Он не мог спокойно и хладнокровно относиться к тому, что было бессмысленно, бессовестно, фальшиво, надменно, цинично, словом, что возмущало его чувство и не мирилось с логикой, и сейчас же реагировал на это как мог и умел, как находил лучше и целесообразнее. Людей и предметы, которые в этом отрицательном смысле обращали на себя его внимание, он всегда почти освещал со стороны совершенно неожиданной, самой прозаической, характеризовал их необыкновенно метко несколькими штрихами и открывал в них какую-нибудь новую глупость или гадость, которых вы, может быть, и не подозревали.

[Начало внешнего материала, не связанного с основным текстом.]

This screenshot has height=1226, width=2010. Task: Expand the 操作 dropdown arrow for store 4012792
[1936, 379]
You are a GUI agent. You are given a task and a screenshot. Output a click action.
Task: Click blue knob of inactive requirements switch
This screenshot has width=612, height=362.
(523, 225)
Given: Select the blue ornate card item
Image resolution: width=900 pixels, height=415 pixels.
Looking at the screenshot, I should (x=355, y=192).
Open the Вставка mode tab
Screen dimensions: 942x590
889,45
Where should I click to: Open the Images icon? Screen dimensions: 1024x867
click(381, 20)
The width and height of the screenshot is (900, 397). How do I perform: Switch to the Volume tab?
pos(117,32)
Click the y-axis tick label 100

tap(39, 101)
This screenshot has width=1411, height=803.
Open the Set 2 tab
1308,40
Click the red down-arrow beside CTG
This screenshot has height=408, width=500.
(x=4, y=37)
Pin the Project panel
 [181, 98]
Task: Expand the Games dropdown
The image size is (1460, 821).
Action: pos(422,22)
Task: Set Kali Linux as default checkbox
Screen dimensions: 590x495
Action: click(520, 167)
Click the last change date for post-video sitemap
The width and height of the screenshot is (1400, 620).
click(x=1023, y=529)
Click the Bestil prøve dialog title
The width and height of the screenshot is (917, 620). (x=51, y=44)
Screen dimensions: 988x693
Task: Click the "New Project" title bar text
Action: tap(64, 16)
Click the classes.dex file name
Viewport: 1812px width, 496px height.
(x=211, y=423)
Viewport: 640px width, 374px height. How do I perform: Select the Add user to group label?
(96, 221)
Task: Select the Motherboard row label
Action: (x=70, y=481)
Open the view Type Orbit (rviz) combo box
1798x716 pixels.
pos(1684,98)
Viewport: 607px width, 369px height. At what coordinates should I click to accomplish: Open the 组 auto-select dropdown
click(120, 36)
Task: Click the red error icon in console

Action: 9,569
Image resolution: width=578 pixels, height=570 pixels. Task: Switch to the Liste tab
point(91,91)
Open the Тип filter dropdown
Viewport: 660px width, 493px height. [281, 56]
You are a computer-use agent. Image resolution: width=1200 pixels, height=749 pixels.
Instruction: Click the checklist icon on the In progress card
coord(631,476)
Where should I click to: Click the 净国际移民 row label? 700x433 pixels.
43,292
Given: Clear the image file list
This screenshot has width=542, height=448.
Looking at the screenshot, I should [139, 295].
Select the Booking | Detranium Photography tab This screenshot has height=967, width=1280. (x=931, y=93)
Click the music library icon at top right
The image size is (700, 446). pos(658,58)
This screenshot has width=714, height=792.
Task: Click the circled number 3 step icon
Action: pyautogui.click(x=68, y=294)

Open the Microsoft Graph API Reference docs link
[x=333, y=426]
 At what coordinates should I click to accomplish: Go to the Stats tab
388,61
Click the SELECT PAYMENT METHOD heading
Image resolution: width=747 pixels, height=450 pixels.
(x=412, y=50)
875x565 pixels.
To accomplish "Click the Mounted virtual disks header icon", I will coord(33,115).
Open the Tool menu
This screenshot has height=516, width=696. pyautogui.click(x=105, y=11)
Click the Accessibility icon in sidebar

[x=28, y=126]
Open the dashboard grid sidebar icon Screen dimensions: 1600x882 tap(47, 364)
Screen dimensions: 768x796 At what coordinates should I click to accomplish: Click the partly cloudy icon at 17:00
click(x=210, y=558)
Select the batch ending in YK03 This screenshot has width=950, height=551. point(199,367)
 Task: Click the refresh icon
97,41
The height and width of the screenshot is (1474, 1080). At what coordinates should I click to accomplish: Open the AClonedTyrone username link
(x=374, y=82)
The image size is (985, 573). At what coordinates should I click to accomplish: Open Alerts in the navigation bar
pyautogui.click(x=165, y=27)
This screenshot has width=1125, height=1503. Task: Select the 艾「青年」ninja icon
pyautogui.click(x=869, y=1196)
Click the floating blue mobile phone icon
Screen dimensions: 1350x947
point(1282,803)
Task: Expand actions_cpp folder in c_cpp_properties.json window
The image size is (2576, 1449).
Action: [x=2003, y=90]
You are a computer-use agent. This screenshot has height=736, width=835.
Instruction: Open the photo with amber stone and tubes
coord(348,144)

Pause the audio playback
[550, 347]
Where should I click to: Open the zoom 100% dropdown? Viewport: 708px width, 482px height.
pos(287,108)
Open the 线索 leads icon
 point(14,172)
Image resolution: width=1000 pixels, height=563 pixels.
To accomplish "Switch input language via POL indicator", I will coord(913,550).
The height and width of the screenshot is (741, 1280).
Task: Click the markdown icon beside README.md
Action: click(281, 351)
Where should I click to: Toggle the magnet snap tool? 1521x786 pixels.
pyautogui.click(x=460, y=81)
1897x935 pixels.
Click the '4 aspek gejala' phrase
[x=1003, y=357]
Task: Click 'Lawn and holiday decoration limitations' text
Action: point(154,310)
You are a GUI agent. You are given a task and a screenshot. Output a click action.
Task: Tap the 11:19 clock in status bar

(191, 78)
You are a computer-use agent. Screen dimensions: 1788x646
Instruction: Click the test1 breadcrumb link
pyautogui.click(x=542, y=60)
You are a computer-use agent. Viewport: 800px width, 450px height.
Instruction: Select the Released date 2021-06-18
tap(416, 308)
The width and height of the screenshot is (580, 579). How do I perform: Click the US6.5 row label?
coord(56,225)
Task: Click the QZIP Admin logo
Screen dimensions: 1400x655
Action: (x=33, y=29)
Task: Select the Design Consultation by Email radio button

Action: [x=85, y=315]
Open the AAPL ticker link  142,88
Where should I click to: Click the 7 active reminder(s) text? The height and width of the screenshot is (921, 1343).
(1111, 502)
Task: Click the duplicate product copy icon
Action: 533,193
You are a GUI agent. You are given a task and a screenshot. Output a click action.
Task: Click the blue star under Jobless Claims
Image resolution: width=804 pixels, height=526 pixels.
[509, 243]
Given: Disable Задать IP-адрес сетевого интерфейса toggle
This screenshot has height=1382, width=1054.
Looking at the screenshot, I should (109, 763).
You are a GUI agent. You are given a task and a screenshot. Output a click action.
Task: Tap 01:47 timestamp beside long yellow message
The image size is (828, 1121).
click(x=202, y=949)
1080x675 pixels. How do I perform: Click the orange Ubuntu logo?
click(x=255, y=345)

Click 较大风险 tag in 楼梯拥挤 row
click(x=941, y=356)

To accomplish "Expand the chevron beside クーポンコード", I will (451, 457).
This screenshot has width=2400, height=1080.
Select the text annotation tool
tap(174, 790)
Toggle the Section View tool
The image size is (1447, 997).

К таким скрытым и приличия ради прикрытым глупостям и гадостям он был особенно беспощаден и вытаскивал таких людей на свет без всякой церемонии, во всей их наготе, в наиболее показной и неудобной для них форме: смотрите, мол, какая это гадина, какая скотина! Он сердился при этом на них, но до злобной вражды и ратоборства с ними редко доходил, а по большей части смотрел на них с известной высоты общечеловеческого и своего личного достоинства. Это была, с одной стороны, настоящая мера вещей, а с другой, если хотите, известная доля душевной мягкости и художественной объективности.
Рисуя ужаснейших злодеев и негодяев, он или указывал причины и условия, сделавшие их такими, или искал способов воздействия на них, пробуждения в них стыда или, по крайней мере, страха перед судом детей и потомства, вообще, верил в возможность просияния злодейской души и не мог понять своей человеческой душой злодейства темного и совсем уж беспросветного. Может быть, в отношении истины и самого взгляда на такого рода отрицательные явления это было неправильно, но зато это поддерживало в нем веру в человеческую природу и спасало от разочарования.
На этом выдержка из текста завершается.